### Exercise instructions:
Beginning at the line containing "The height and width of the screenshot is (412, 929)." in the material below and ending at the line containing "Task: Click the 备注 remarks text area", return each line exactly and add nothing.

※ ※ ※

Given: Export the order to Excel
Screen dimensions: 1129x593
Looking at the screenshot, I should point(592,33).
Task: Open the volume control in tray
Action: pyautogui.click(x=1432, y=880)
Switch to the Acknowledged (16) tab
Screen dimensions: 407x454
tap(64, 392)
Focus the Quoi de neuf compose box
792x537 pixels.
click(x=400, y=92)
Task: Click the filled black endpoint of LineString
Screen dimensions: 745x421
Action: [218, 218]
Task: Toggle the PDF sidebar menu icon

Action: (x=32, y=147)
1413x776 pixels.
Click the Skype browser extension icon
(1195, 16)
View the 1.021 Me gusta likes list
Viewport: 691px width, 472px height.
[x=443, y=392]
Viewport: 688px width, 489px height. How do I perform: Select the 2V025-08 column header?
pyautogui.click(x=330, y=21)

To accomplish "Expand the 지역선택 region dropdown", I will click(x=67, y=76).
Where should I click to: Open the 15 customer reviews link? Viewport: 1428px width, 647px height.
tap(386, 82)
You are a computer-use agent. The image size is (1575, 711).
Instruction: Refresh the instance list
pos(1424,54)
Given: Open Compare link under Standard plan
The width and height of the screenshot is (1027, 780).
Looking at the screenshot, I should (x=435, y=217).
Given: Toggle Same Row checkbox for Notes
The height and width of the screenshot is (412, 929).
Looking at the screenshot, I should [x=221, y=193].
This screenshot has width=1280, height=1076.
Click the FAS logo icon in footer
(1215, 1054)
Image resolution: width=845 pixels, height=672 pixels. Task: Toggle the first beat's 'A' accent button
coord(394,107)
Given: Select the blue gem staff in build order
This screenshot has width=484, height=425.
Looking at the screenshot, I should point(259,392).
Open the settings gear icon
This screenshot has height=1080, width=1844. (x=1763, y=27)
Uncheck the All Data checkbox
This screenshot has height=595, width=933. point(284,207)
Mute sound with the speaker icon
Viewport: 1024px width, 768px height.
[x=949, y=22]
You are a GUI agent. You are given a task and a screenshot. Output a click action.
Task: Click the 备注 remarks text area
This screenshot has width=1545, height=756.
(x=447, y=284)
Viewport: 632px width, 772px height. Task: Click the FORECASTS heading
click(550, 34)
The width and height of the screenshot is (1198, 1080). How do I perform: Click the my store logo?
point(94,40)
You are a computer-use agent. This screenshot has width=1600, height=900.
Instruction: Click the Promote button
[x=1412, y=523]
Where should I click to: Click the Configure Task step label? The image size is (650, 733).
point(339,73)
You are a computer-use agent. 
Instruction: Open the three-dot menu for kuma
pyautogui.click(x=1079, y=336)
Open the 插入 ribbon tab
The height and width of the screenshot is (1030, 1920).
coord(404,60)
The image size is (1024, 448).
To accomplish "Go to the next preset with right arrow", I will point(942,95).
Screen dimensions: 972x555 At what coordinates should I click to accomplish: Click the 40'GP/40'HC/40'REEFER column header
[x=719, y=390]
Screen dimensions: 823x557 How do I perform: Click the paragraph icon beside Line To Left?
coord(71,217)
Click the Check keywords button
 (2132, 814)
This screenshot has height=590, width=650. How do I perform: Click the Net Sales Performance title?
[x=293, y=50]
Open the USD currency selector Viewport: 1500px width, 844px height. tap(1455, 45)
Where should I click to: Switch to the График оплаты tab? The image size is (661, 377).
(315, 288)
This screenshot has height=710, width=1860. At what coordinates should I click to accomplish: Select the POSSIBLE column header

※ ※ ※

### Result:
The height and width of the screenshot is (412, 929).
Looking at the screenshot, I should [x=221, y=193].
This screenshot has width=1280, height=1076.
Click the FAS logo icon in footer
(1215, 1054)
Image resolution: width=845 pixels, height=672 pixels. Task: Toggle the first beat's 'A' accent button
coord(394,107)
Given: Select the blue gem staff in build order
This screenshot has width=484, height=425.
Looking at the screenshot, I should point(259,392).
Open the settings gear icon
This screenshot has height=1080, width=1844. (x=1763, y=27)
Uncheck the All Data checkbox
This screenshot has height=595, width=933. point(284,207)
Mute sound with the speaker icon
Viewport: 1024px width, 768px height.
[x=949, y=22]
You are a GUI agent. You are given a task and a screenshot. Output a click action.
Task: Click the 备注 remarks text area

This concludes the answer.